CAPE TOWN – Stock markets are booming as risk-on strategies came into play since the sell-off in the final quarter of last year.
The MSCI World index recouped nearly all the losses and is currently trading just 3.4percent off its all-time high in January last year, while US stocks as measured by the S&P 500 Composite Index topped its all-time high last year.
The Chicago Board of Exchange’s volatility indicator, VIX – also termed the “fear” or anxiety indicator by the market, gradually decreased from fear at a high of 30 in December to euphoria with the index currently at the same levels before the breakout in October. The staggering performance of the stock markets means that they find themselves in very rich valuation territories again.
The Nobel Laureate Robert Shiller’s cyclically adjusted price to earnings (PE) ratio or PE10 is within 5percent of the level when the MSCI World Index peaked in January last year, while the US market’s valuation is within 6percent from its peak in 2018.
The valuations are underpinned by current consumer and business confidence, but a major concern is specifically that the US market’s valuation is at the highest levels since October 2001, while the MSCI World Index’s valuation is near the highest levels last seen in May 2008.
What it boils down to is that global equity markets are just as vulnerable as they were in January last year and in 2001 and even more vulnerable than in 2008. This, at a time when indicators suggest that the US economy is facing slower economic growth or even a recession after next year’s election.
The Gray Rhino, coined by Michele Wucker, means “why do we ignore problems when the costs and consequences of failing to act are obvious?” The combination of fully-valued or expensive stock markets and market euphoria means your financial health is prone to anxiety attacks caused by Gray Rhinos.
There are lots of other Gray Rhinos out there, while a Black Swan event – an event that comes as a surprise, has a major effect and is often inappropriately rationalised after the fact with the benefit of hindsight – cannot be excluded, specifically on the geopolitical front.
BlackRock Investment Institute’s geopolitical risk dashboard (www.blackrockblog.com/blackrock-geopolitical-risk-dashboard/) in March highlighted four top geopolitical risks of which US-China relations and European fragmentation and Brexit are the most worrying to them.
They see US-China tensions as structural and long-lasting and any trade truce should not be seen as an improvement in the overall relationship – an accidental or deliberate clash in the South China Sea and tensions over Taiwan are other risk factors.
Due to the increasing policy and economic challenges they are concerned about Europe’s manoeuvrability should the economy slip into recession.
Globally, the potential black elephant – a combination between the black swan and the proverbial elephant in the room, who does something no one predicts – is unequivocally Donald Trump. He is hell-bent on getting himself and his party re-elected next year and may do strange things to try to achieve it.
Domestically, the elephant in the room is how the political playing field, its players, referees and rules of the game will look post the upcoming election. Strange and unexpected things may happen too.
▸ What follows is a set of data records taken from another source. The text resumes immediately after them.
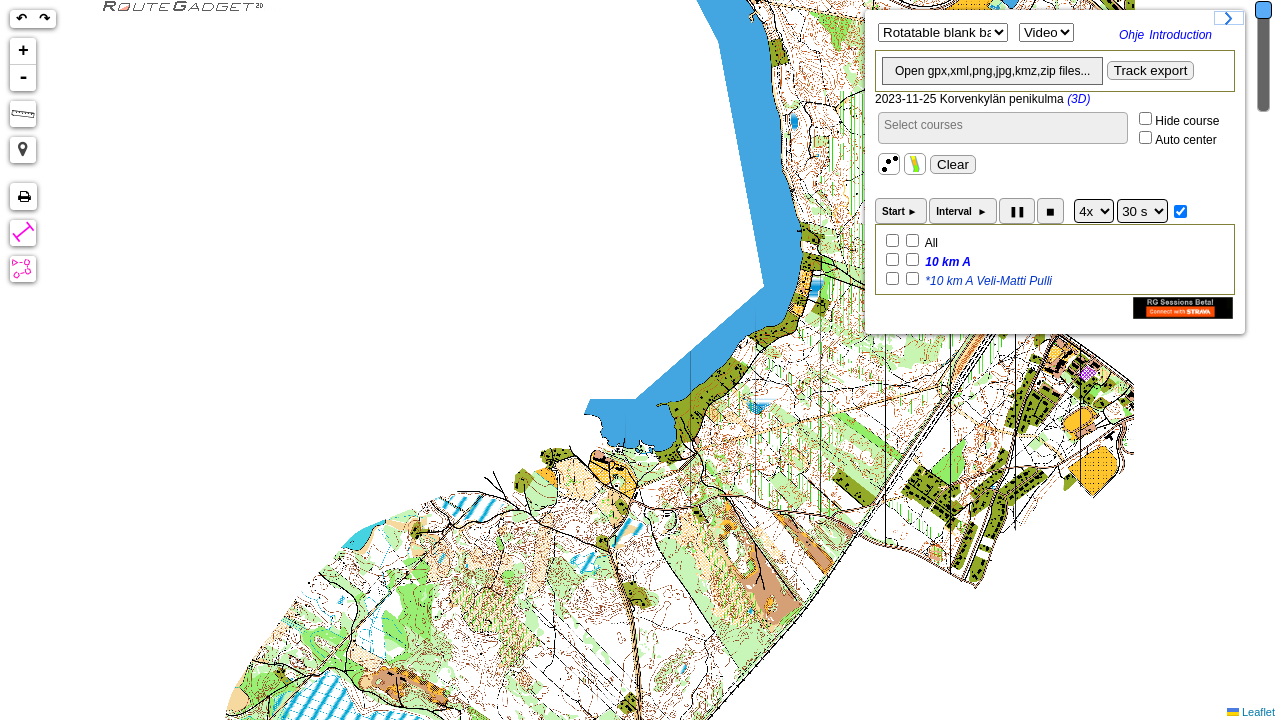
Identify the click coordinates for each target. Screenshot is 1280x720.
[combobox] (1003, 128)
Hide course (1187, 121)
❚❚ (1017, 211)
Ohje (1131, 35)
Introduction (1180, 35)
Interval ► (963, 211)
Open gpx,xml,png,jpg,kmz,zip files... (992, 71)
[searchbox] (1003, 125)
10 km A (946, 262)
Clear (953, 164)
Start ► (901, 211)
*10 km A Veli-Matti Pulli (987, 281)
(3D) (1078, 99)
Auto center (1185, 140)
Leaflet (1258, 712)
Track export (1151, 70)
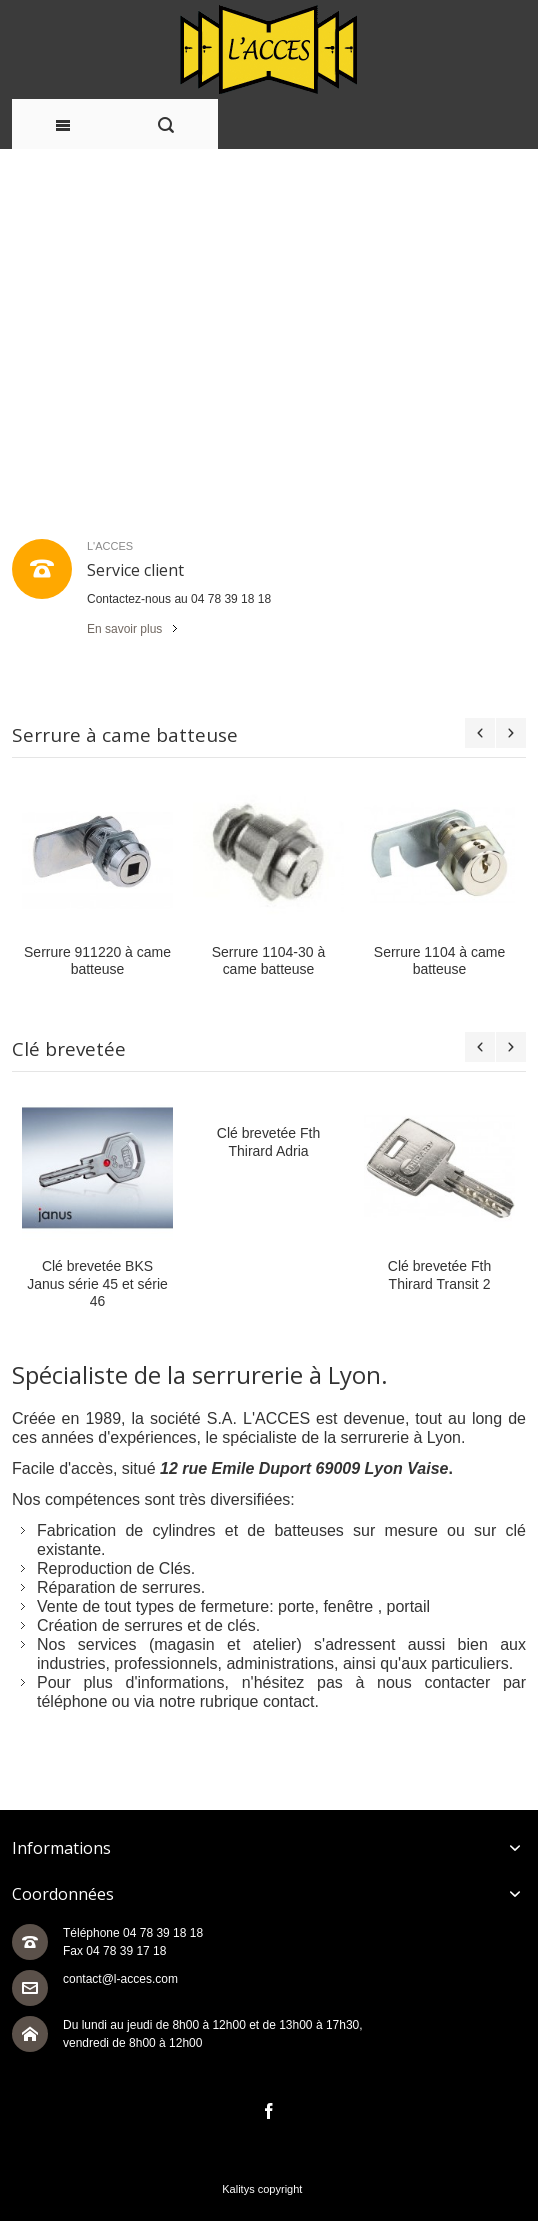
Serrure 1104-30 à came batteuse (269, 960)
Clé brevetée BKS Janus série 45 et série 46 (97, 1283)
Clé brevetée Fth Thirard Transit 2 (439, 1274)
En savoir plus (124, 629)
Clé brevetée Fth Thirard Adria (268, 1141)
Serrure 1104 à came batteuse (439, 960)
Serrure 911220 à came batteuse (97, 960)
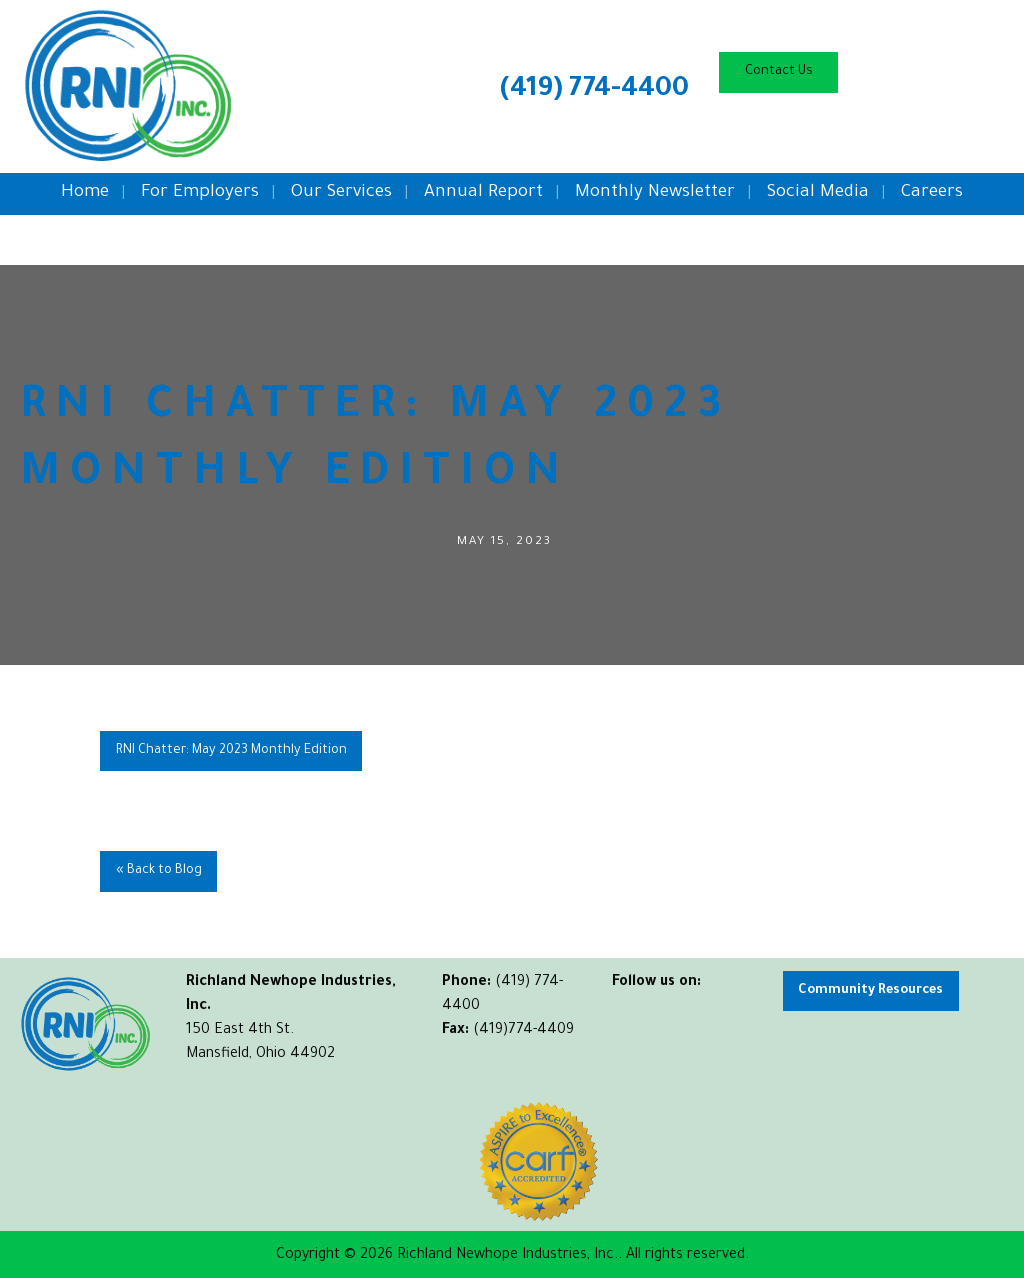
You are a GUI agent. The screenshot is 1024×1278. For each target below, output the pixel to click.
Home (85, 193)
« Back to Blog (159, 871)
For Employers (200, 193)
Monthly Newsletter (655, 193)
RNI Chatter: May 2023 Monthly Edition (231, 751)
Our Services (341, 193)
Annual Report (483, 193)
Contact (779, 72)
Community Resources (870, 991)
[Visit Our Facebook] (628, 1006)
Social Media (818, 193)
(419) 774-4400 (594, 91)
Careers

Has the time not arrived to fade risk again by adding some risk-off strategies to your portfolio?
Gold again proved its value in the risk-off strategies in the final quarter of last year when the gold price jumped $90 (R1280.31) an ounce while developed market equities as measured by the MSCI World Index in terms of US dollars ended the quarter down 14percent from the previous quarter.
After peaking at $1341 in February, the risk-on strategies saw gold lose $43 and is currently around the same levels as at the end of last year. My analysis indicates that investment demand for gold declined by as much as 50tons to 100tons in the first quarter of this year and remains low.
Consumer Staples stocks as measured by the MSCI World Staples Index in terms of US dollars also proved its value in fade-risk strategies during the sell-off in global equity markets in the fourth quarter last year by outperforming the MSCI World Index by nearly 8percent.
Risk-on strategies since the end of last year saw consumer staples underperforming by more than 3percent.
You can use the current low volatility or market euphoria to guard against potential Gray Rhino or Black Elephant strikes by adding volatility ETFs to your portfolio. iPath Series B S&P 500 VIX Short Term Futures ETN (VXXB) is one example.
During the sell-off in global equity markets in the fourth quarter, the ETF jumped to $46.99 at the end of December from $26.7 at the end of September. The risk-on strategies and lower fear factor, VIX, caused the ETF to slump to $25 currently. But beware, these funds are used primarily to capitalise on sharp market downturns. Professional assistance is crucial due to the nature of the ETF’s potential impact on your investment portfolio.
Turning points in the markets are mostly event-driven and are exacerbated by overvalued markets and complacency.